When was the last time you told a lie? It was about five minutes ago, wasn’t it?
Hopefully it was a little white ‘the bus was late’ type fib and not ‘I did not have sexual relations with that woman’ style barefaced deceit. Don’t feel too bad; we’re all lying our arses off all the time (Although if you did have sexual relations with that woman, you should feel bad, very bad indeed, ya cheating fecker!)
Fraud starts when we’re tiny, when we’re mostly the victims of lies, or lyees if you will. I blame the parents. They will tell their children anything for an easier life, ranging from the innocent (carrots give you x-ray vision), to the ominous (that’s not an ice-cream van, it’s the child-catcher). But, giving parental types the benefit of the doubt, most of their little inaccuracies aim to protect or entertain. Siblings on the other hand… the lies they tell are intended only to upset, torture and mentally scar.
My brother is a rather good liar. They say it’s all in the detail, and he has an active (and sometimes disturbing) imagination. One of my earliest memories is of him telling me I was the only person in the world without a willy, because my mother had dropped me on a chainsaw when I was a baby. I believed this for what must have been several weeks or months (I felt quite special god love me) and his ruse was only rumbled when I casually asked my mother about her willy one day.
Slightly more traumatic was him telling our small nephew that Bosco was dead. Run over by a truck while out riding his Harley Davidson apparently. Oh the tears!
[For the non-paddies amongst you, Bosco was a squeaky-voiced, woolly-haired hand puppet beloved by generations of Irish children].
RIP
The old ‘you’re adopted’ is quite a common one, so it wasn’t good enough for my loving, caring, nurturing siblings. As I’m the only ginger in the family, they told me I came from the knackers. The story goes (note the present tense) that the family were out for a drive one day, passed a halting site and a baby (me) came flying through the window. So they kept me, and I am still known affectionately by my gypsy name at home. And what I said earlier about parents generally lying for the benefit of their child? Well they also do it for their own amusement. My parents were, and are, only too happy to verify this story. In fact I think they might have started it…
But it’s all good character-building stuff I tell myself (and maybe some day, a psychiatrist). Excuse me while I go and rock in the corner for a while… Only joking! Those driveways aren’t going to tarmac themselves.

Monday 14 January 2013

New Year, and no beer?!

So, two weeks in. How are you all doing? All skinny, sober and speaking Swahili? No…? Shocker!
New year, new possibilities, new start. Blah blah blah. I, for one, can't be arsed. Every year we labour under the misconception that the New Year has the mystical properties required to transform our lives beyond recognition. I suppose our brains are so clogged with Christmas cake, cheese and chocolate that lard-induced hallucinations are not surprising really.
What is surprising is the timing of it all. Choosing, for example, to give up booze in January of all months is utterly ridiculous (and, ironically enough, is generally a declaration made whilst chugging New Year’s eve bubbles like they’re going out of fashion).
If we can veer into a little corporate twaddle momentarily (sorry, it’ll be over in a jiffy and you won’t feel a thing) let’s have a quick check if this is a SMART objective:
Specific – yes, in it’s stupidity
Measurable – only with tears of anguish
Achievable – not on your nelly
Realistic – see above
Timely – it’s January for feck’s sake!
January. The least popular kid in the playground, the Aunt that nobody likes, the traffic warden of the calendar year. Gyms are overflowing, pubs are deserted and people on diets are dull at best, frightening at worst (‘DON’T LET ME HAVE CHOCOLATE!’ they scream at you, a manic, stricken look in their hollow, joyless eyes). Why, oh why, would we choose to take away all the things that could help take the edge of the cold dark days?

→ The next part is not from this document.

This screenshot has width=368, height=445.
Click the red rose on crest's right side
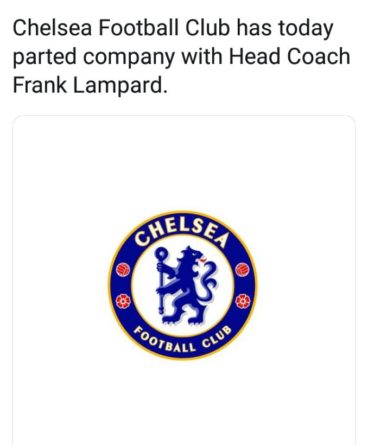pos(242,301)
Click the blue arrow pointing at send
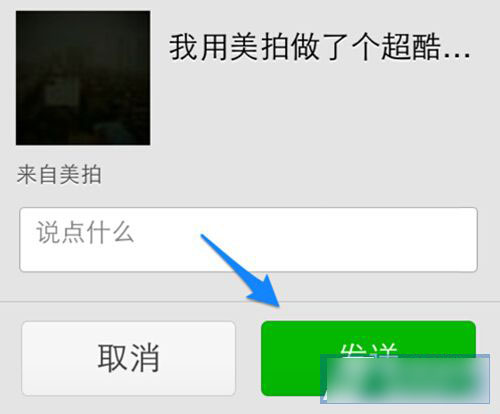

The term is HAPPY New Year.
Don't take away the beer...
If you’re going to make a New Year’s resolution, and avoid unpleasant self-flagellation when it all goes to pot, keep it simple. The only resolution I have ever managed to keep was to floss every day. One small step for a small ginger, one giant leap in avoiding gingivitis. I have long since given up telling myself I will lose two stone in January, repairing my liver while I’m at it. It will never happen.
But if you’re made of sterner stuff than me and you’re sticking with the Swahili lessons, good on you. Here’s a useful little phrase to help you along…
I’d like a cold beer please: Tafadhali nataka bia pombe baridi.

Now doesn't that look lovely...?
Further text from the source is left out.